Just checked against a local 2021MY M1 with pytorch 2.0.1 on Ventura 13.3, a1111 with modified launcher to force MPS, stock SD pruned-emaonly model: 2.65 iterations/sec. Ouch, Intel. I wonder where you took the confidence to let the attendants see the raw performance data. For comparison, a mid-range discrete Nvidia card runs at about 7 and the benchmark RTX 3090 delivers about 11.
However, the power of a huge GPU is probably bandwidth limited by memory. Apple people report relatively small differences between CPU and GPU calculations (I'm not entirely briefed, but I heard that the CPU itself has access to some matrix math accelerator) and the impression was that the GPU is held back by their unified memory architecture. IDK if Apple has or plans some crossbar scheme for multiple memory channels. The M1 has 128 bit wide memory, for a total of 200 GB/s, the RTX 3090 for comparison has 384 bits width and a total GDDR bandwidth of ~940 GB/s, which would explain the numbers above.

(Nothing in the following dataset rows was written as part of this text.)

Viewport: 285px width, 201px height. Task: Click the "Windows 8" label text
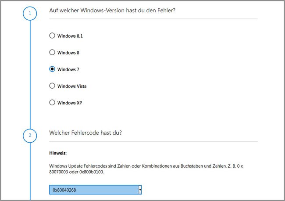point(68,53)
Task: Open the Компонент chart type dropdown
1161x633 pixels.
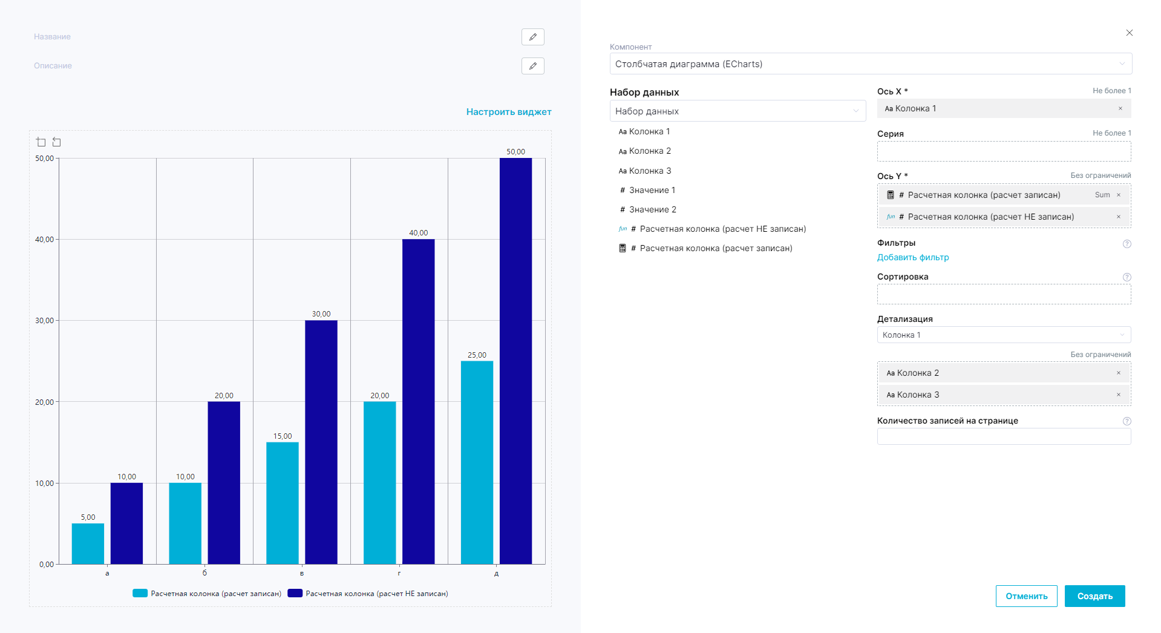Action: 870,64
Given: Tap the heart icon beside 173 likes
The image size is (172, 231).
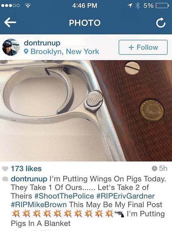Looking at the screenshot, I should 5,169.
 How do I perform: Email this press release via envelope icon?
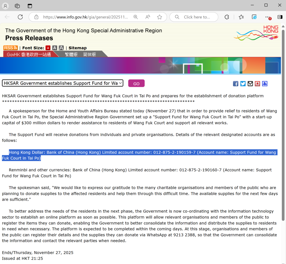[250, 83]
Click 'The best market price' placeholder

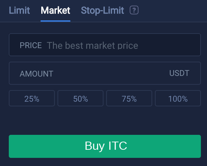92,45
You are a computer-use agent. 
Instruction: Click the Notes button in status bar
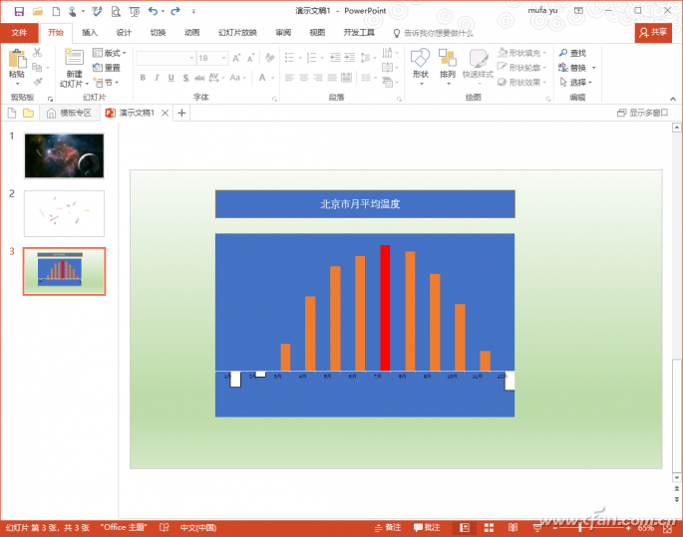click(x=388, y=528)
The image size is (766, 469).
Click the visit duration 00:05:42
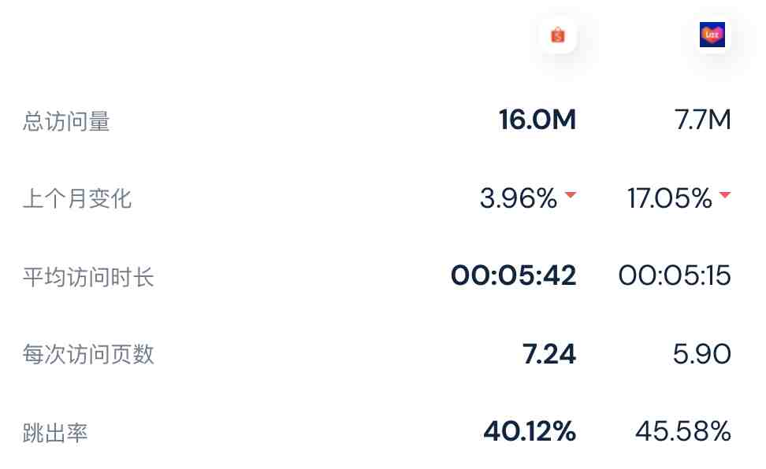[x=514, y=275]
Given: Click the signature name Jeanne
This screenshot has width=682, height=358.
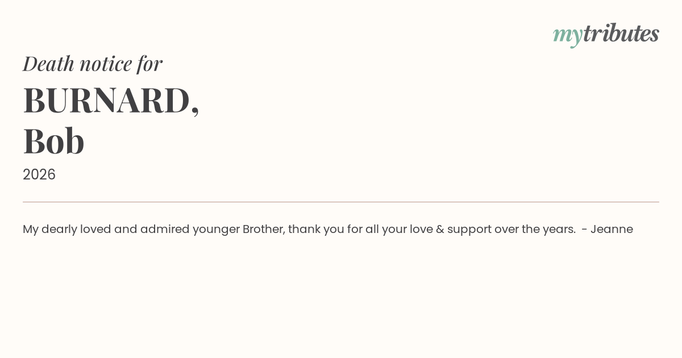Looking at the screenshot, I should click(612, 229).
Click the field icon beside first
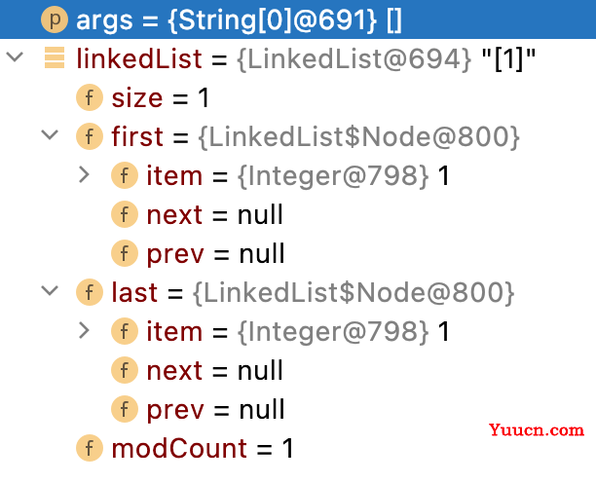 click(x=90, y=136)
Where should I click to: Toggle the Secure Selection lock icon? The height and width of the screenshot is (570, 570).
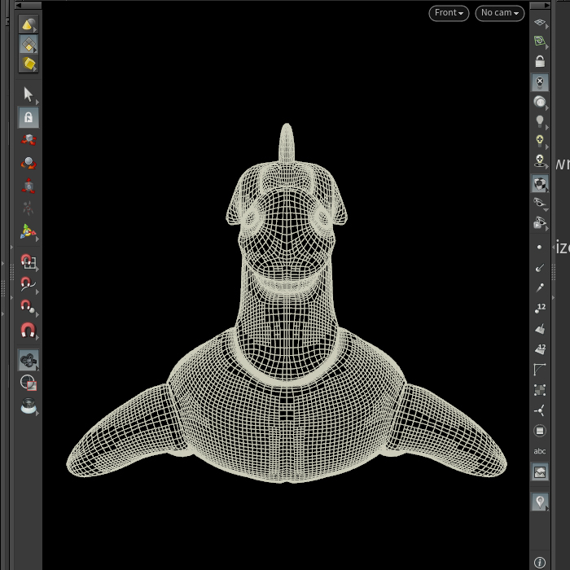pos(29,117)
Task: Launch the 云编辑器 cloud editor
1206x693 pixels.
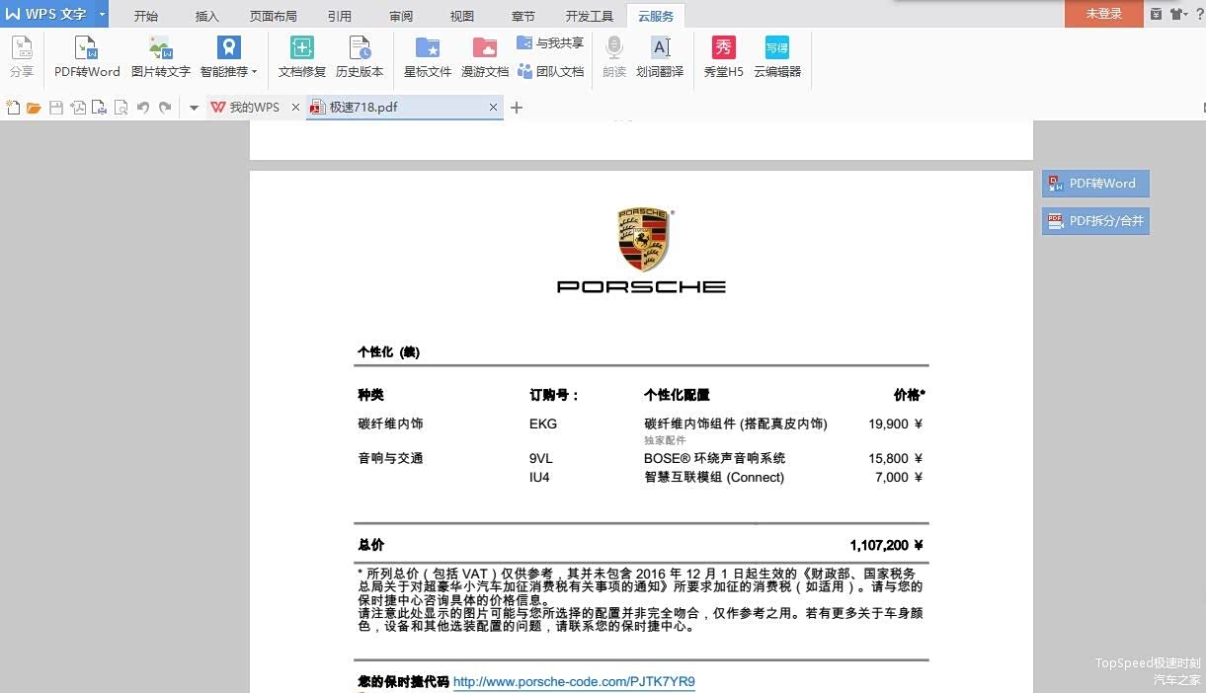Action: [x=777, y=56]
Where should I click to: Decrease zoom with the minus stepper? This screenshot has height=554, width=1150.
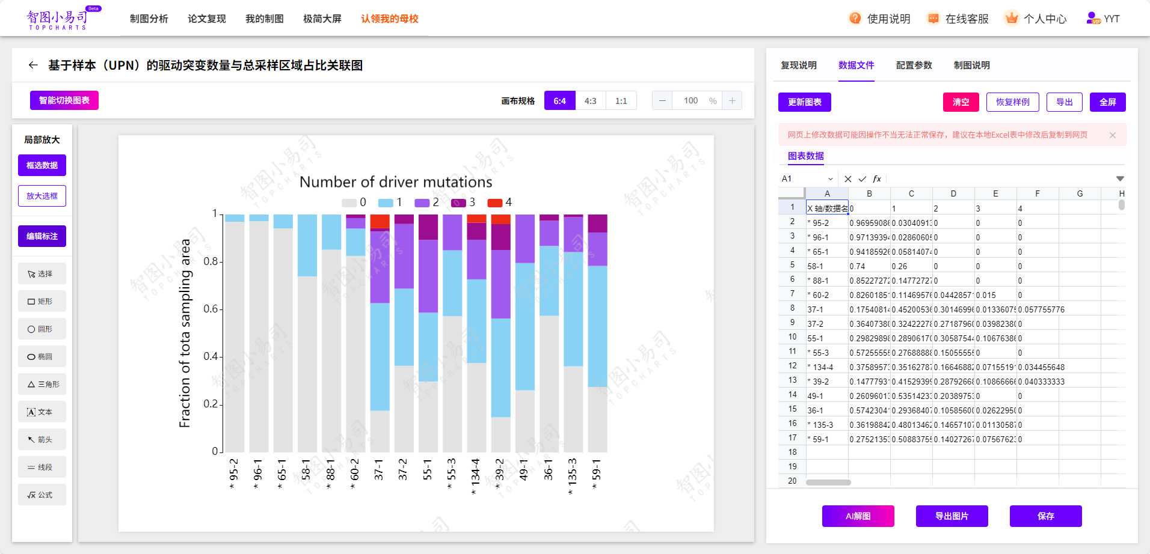pos(662,100)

As much as I hate the non-upgradeability of the memory, I have to concede that tacking the RAM onto the SOC makes wide and fast access easier, and the Intel world's current separate memory layout is at a disadvantage here. (N.b. prior to the M1 the soldered in memory was an offense against the customer, and the soldered in SSD still is, even more so)

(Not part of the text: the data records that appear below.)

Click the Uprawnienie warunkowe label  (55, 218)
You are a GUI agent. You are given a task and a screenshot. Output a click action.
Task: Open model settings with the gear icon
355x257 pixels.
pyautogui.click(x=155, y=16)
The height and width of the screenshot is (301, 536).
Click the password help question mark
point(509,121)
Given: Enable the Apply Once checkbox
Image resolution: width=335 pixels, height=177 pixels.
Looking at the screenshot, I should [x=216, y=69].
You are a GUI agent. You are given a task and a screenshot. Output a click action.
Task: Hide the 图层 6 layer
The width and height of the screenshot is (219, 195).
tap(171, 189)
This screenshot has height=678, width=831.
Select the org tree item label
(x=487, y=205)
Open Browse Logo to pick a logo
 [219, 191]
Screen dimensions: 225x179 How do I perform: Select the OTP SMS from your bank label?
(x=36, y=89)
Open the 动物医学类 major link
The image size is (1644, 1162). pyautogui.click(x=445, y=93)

But it's interesting that the M1/M2 could run models in larger than the 24GB of the pro-sumer RTX3090/4090 can handle, albeit at only a quarter or so of the speed and once you look at Nvidias datacenter GPUs, the insultingly high price of the Macbooks suddenly looks like a bargain.
(Score: 2) by Rich on Wednesday May 31 2023, @11:35AM
Update: I got the M1 specs mixed up, sorry. The tests were done on a M1 Max, which, according to Wiki, has 512 bit wide memory with 409.6 GB/s. The conclusions I made relative to the 3090 therefore have to be re-evaluated. It seems that Nvidia gets more bandwidth out of a smaller bus (thanks to GDDR), and more inference performance per bandwidth, too. One could benchmark the different M1 models to get an idea what the bottleneck is.